- Salem Location within the Commonwealth of Virginia Salem Salem (the United States)
- Coordinates: 36°47′23″N 76°7′29″W﻿ / ﻿36.78972°N 76.12472°W
- Country: United States
- State: Virginia
- Independent city: Virginia Beach
- Time zone: UTC−5 (Eastern (EST))
- • Summer (DST): UTC−4 (EDT)
- ZIP codes: 23456, 23464

= Salem, Virginia Beach =

Salem (/ˈseɪləm/ SAY-ləm) is a residential area of Virginia Beach, Virginia located in the southern part of the independent city. The Virginia Beach Sportsplex stadium is located within the community. It is a three-level steel and concrete structure, formerly home to the Virginia Beach Mariners professional soccer team.

==History==

The Salem area contains several 19th-century structures recorded in the Virginia Department of Historic Resources’ Phase II survey of southern Virginia Beach. Among the most notable is the Salem United Methodist Church, originally established around 1859 and rebuilt in 1914, as well as a number of historic dwellings that reflect the agricultural character of the community during the period when Princess Anne County was predominantly rural.

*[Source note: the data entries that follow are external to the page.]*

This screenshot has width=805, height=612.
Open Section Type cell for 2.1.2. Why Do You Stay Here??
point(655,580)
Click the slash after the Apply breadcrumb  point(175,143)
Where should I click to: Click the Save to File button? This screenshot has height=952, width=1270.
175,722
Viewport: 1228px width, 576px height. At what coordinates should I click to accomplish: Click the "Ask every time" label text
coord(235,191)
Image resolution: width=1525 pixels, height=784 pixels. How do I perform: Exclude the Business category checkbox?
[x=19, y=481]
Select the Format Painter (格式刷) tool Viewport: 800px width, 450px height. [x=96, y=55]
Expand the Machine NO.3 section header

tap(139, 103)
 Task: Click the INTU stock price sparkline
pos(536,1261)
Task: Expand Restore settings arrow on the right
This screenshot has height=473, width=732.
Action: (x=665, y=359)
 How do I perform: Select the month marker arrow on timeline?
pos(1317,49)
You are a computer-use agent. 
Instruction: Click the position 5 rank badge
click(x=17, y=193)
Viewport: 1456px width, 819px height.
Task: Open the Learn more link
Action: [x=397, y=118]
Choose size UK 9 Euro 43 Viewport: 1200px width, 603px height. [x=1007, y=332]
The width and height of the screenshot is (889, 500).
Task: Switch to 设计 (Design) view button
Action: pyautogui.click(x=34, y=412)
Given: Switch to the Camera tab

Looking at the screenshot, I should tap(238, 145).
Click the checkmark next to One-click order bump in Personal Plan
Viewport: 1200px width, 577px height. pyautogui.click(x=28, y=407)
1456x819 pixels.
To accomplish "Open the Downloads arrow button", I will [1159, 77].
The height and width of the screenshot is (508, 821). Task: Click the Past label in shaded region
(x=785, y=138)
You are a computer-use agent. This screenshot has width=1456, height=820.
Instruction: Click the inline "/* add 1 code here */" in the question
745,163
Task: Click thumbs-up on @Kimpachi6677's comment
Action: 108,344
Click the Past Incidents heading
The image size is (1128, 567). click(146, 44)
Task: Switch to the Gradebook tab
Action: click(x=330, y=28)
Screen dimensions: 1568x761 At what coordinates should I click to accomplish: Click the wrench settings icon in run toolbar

In the late 20th century, Salem became the site of the Virginia Beach Sportsplex, a major athletic complex that opened in 1999 and helped establish a sports and recreation district in this part of the city. The stadium and adjacent facilities now serve as prominent landmarks within the Salem community and support regional sporting events and multipurpose activities.

General historical resources for the area—including archival materials relating to Princess Anne County—are maintained by the Princess Anne County/Virginia Beach Historical Society, which preserves records and documentation relevant to Salem’s cultural and settlement development.